Huxley verbrachte einen Großteil der 1920er und frühen 1930er Jahre im Ausland, zuerst in Italien, dann in Südfrankreich, wo er am glücklichsten in einem Haus an der Côte d'Azur in Sanary-sur-Mer in Begleitung anderer Ausländer war Schriftsteller wie Cyril Connolly (1903–1974) und Edith Wharton (1862–1937). Das Leben in Sanary wurde in den Schriften von Sybille Bedford (* 1911) festgehalten, der Huxley und seine Frau zu dieser Zeit kannte und später der erste autorisierte Biograf des Schriftstellers wurde.

Zur Enttäuschung einiger seiner Leser wurde der Bilderstürmer 1936 vom Moralisten verdrängt, als Huxley, alarmiert über die Richtung der Weltereignisse in den 1930er Jahren, sich in die Antikriegsbewegung stürzte und veröffentlichte Eine Enyklopädie des Pazifismus 1937. 1932 hatte er bereits seinen berühmtesten Roman veröffentlicht, Schöne neue Welt, ein dystopisches Porträt einer Welt, in der Menschen in Reagenzgläsern wie Autos am Fließband in Massenproduktion hergestellt werden. Der Roman drückt seine lebenslange Abneigung gegen den "Fordismus" und die Manipulation des Einzelnen durch Werbung und politische Propaganda aus. Jetzt wurde sein unparteiisches politisches Engagement immer ausgeprägter.

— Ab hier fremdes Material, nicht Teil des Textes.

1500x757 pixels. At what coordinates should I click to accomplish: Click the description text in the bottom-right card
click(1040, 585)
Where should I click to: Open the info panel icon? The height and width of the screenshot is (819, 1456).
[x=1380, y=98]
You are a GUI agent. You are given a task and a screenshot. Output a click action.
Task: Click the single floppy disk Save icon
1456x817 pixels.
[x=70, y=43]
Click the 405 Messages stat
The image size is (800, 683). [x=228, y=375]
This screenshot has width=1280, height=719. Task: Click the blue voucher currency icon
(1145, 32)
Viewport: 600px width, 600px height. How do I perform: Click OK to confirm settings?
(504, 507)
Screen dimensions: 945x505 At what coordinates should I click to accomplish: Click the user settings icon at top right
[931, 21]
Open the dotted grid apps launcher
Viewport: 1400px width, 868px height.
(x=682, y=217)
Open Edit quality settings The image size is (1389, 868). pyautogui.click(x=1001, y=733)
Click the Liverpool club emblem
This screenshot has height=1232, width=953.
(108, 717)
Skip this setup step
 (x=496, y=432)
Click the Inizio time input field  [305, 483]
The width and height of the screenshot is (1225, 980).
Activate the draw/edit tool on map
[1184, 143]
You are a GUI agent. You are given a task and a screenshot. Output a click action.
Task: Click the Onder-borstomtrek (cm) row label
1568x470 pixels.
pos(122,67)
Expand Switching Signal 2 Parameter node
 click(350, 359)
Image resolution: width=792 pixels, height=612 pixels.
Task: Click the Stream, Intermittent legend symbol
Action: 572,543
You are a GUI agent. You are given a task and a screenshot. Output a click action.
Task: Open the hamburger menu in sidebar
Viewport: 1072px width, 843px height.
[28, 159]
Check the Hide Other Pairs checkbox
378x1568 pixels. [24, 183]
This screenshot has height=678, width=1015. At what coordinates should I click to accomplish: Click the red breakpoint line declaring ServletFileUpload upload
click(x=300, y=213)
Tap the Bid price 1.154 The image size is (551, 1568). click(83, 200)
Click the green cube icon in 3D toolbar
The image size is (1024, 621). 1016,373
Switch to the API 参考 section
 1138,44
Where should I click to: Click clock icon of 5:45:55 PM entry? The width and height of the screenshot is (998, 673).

1937 verließen Huxley und seine Frau Maria Nys (1898–1955) England auf einer Vortragsreise durch die Vereinigten Staaten, die sich in einen dauerhaften Wohnsitz verwandelte, nachdem Huxley die Arbeit als Hollywood-Drehbuchautor angeboten wurde, obwohl die Arbeit nicht mit ihm übereinstimmte . Während er hauptsächlich in Kalifornien lebte, wo das Licht seine Sehprobleme linderte (über die er ein Buch mit dem Titel veröffentlichte Die Kunst des Sehens 1942) interessierte sich Huxley zunehmend für die mystische Tradition des Westens und Ostens und veröffentlichte eine Anthologie seiner Schlüsseltexte. Die mehrjährige Philosophie (1946). Aber sein berühmtestes Sachbuch würde sich als solches erweisen Die Türen der Wahrnehmung (1954), ein Bericht über ein Experiment mit Meskalin, das Ergebnis seines Wunsches, die Grenzen des menschlichen Bewusstseins zu erforschen. Wissenschaftlich im Streben, das Buch und seine Fortsetzung, Himmel und Hölle (1956), der wie zu Beginn der Drogenkultur der 1960er Jahre kam (was Huxley bedauerte), verstärkte seinen Ruhm in den letzten Jahren seines Lebens, als er 1960 als Honorarprofessor am Massachusetts Institute of Technology Rekorde aufstellte Menschenmengen, die von seinem Guru-Status angezogen werden. In seinen kalifornischen Jahren schrieb er weiterhin Belletristik und Essays und war ein enger Freund des Schriftstellers Christopher Isherwood (1904–1986). Sein letzter Roman, Insel (1962) war ein Versuch, die dunklen dystopischen Vorahnungen von auszugleichen Brave New World mit einer hellen Vision von Utopie, die sich auf all seine Überzeugungen von Gewaltfreiheit, Transzendenz und Hoffnung auf menschliche Regeneration stützt.

Aldous Huxley starb am 22. November 1963 in seinem Haus in Hollywood an Krebs. Am selben Tag wurde John F. Kennedy ermordet. Seine zweite Frau, Laura Archera Huxley, soll dem Schriftsteller auf seine Bitte hin eine Dosis LSD verabreicht haben, als er im Sterben lag.